Online Resources and Exhibits

The Goebel Press Era of Canadian Stamps

Ken Sargent with Leopold Beaudet


Page 1 - History | Timing | Stamp printing contract | Goebel press configuration
Page 2 - Manufacturing the cylinders
Page 3 - Producing the stamps
Page 4 - The early months | Later production
Page 5 - People behind the Goebel press | Spoilage & production approval | Afterthoughts | Acknowledgements | References


The early months

Baby Sisters multi-colour
                intaglio cylinder trial

“Baby Sisters” multi-colour intaglio cylinder trial. The labels are laid out in booklet format. A security control number is printed in the top selvedge. [Source: Joel Weiner]

Before accepting the press, we conducted trials at the Goebel plant in Darmstadt. For the press trial, we produced our own engraved cylinder, and shipped it to Germany with our own inks and gummed paper. The cylinder was produced from a vignette called “Baby Sisters” which was based on the painting Calmady Children. George Gundersen, our Art Director and Chief Engraver, chose “Baby Sisters” as the design because it has a wide range of light and dark tones, from the heavy hair on the right to the delicate flesh tones in the face on the left, in a small area.

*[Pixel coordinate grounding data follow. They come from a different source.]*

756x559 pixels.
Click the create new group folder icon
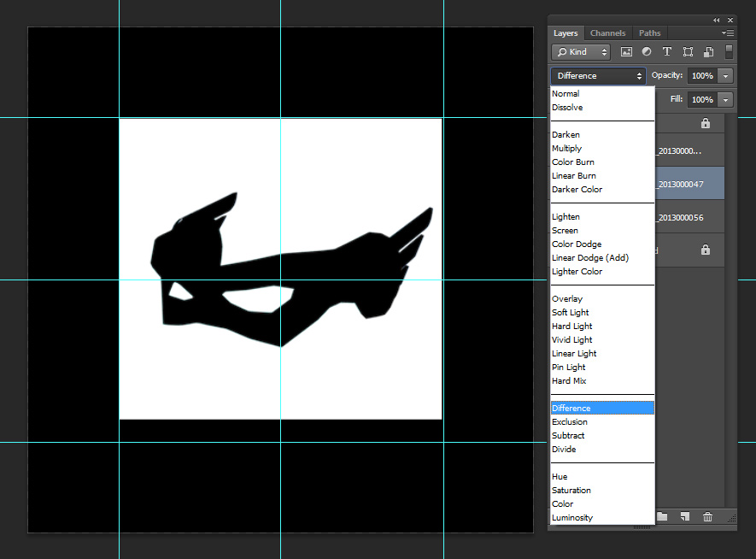pos(662,516)
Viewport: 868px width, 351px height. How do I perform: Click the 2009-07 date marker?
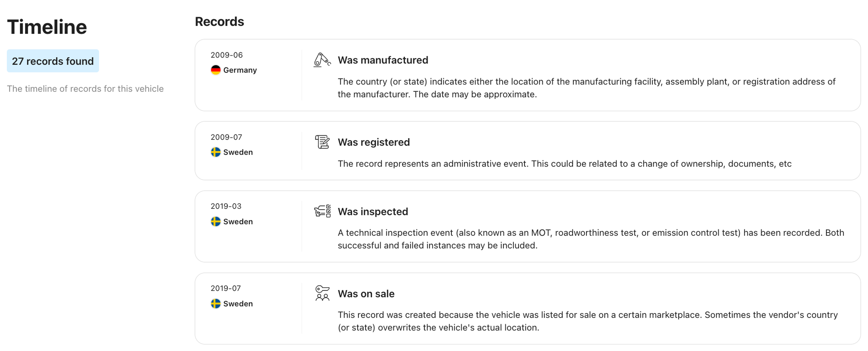coord(226,137)
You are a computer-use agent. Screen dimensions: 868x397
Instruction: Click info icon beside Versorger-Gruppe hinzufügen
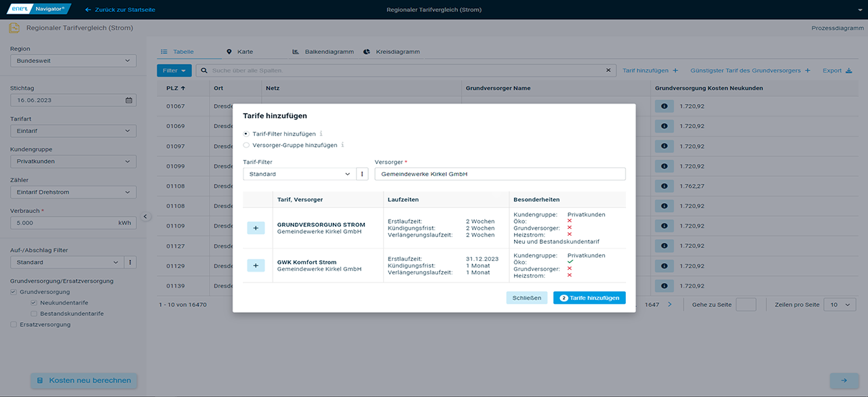[x=342, y=145]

For the trials, we printed the “Baby Sister” labels in booklet format in various colours. We tested the capability of the press to print several colours from the one engraved cylinder. Our tests were done on pregummed paper with both Davac and dextrine gum. These trial printings were not considered to be security items. Although the bulk of the test runs were destroyed, samples in the various colours were retained for further study.

On subsequent tests, we found that Davac gummed paper presented a problem. Small particles of the dry gum detached onto the printing surface as the roll unwound. These particles prevented paper-ink contact in the gravure units so Davac gummed paper was never used on the Goebel press to print stamps.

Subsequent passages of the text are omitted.